Difficile donc de ne pas tomber dans le piège de la mise en avant de cette différence de ces artistes, qui a pour effet involontaire de les marginaliser: «Au début, je voulais que la table ronde montre que c’est possible d’être une femme et être active dans le rap, explique le programmateur. Mais elles ont elles-mêmes souhaité qu’il ne s’agisse pas du thème principal. Justement, la parité est parfaite et l’inclusivité est au centre du projet.»

Car ne pas ramener les rappeuses à leur caractéristique de femmes, même lorsque c’est pour dénoncer certains clichés, c’est aussi leur permettre d’être des artistes comme les autres. «Le sujet sera probablement abordé, indique Mathias Kerninon. Mais ce ne sera pas le cœur de la table ronde. Oui, il y a toujours des généralités et il faut encore se battre contre. Mais les mentalités changent aussi. Et systématiquement mettre en avant que telle ou telle rappeuse est une femme, ça fait que l’on s’intéresse moins au plus important, la musique. C’est un fait établi maintenant: les femmes font partie du game!» Et Maud Hala Chami de rajouter: «Nous représentons nous-mêmes le féminisme, grâce à notre art. Je pense qu’il parle de lui-même, sans qu’on ait besoin d’intellectualiser la question à chaque débat.»

Et ça se retrouve dans le public des artistes: «De plus en plus de femmes s’impliquent, sont excellentes et ont du succès, détaille le programmateur. Et on retrouve évidemment dans les personnes qui les suivent des femmes, comme des hommes.»

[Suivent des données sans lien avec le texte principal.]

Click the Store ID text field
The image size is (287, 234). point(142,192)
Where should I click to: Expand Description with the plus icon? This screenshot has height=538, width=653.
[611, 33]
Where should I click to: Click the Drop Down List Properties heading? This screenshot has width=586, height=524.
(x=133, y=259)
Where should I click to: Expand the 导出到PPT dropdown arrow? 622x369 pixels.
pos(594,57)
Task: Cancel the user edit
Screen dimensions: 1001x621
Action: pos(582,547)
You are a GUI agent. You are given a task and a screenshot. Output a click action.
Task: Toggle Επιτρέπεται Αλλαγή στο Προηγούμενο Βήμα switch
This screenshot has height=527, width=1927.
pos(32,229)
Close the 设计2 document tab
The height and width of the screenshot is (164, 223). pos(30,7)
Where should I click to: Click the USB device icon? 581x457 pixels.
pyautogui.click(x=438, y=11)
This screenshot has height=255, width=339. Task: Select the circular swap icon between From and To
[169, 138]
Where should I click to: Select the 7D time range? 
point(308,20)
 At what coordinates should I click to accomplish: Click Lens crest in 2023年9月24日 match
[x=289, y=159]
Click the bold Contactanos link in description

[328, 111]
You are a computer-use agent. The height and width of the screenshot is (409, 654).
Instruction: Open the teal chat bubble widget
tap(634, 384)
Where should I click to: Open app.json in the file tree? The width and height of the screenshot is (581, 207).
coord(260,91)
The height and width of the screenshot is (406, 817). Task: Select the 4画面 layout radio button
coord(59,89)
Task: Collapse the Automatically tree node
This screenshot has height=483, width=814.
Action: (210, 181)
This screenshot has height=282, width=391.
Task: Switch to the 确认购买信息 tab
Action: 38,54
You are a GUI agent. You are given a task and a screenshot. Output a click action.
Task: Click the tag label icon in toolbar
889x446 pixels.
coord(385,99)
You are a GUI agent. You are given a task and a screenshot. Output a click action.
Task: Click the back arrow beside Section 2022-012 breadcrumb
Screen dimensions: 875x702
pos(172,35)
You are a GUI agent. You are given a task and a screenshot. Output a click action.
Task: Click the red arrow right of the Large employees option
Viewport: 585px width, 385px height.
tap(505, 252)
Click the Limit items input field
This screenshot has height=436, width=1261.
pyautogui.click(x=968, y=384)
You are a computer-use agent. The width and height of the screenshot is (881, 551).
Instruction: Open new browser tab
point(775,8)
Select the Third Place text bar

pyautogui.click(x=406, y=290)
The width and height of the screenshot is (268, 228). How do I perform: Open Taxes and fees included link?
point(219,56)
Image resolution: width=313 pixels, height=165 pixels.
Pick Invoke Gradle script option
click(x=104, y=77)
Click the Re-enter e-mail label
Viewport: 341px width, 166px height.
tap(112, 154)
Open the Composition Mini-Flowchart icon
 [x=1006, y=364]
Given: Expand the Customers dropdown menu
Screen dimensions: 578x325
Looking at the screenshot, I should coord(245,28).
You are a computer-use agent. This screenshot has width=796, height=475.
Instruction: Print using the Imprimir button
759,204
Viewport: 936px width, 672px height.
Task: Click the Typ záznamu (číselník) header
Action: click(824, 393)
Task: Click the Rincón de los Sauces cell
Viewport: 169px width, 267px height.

Un public qui grandira sans doute encore un peu après leur passage à L’Amalgame ce vendredi!

Infos pratiques

 

Vendredi 5 novembre:
La Bibliothèque publique et scolaire d’Yverdon-les-Bains, en collaboration avec L’Amalgame, invite à la bibliothèque les artistes rap Badnaiy, Mulah, Kunga et Jérémie Duciel pour une table ronde (de 19h à 20h15) autour de la question «Comment évoluer au sein du milieu du rap en Suisse romande?» Des concerts de Badnaiy, Santo et Shaim auront lieu à L’Amalgame suite à la discussion.

Samedi 6 novembre:
Rendez-vous à Sports 5 de nouveau pour une Silent Party haute en couleur à thème «biscômes et paillettes».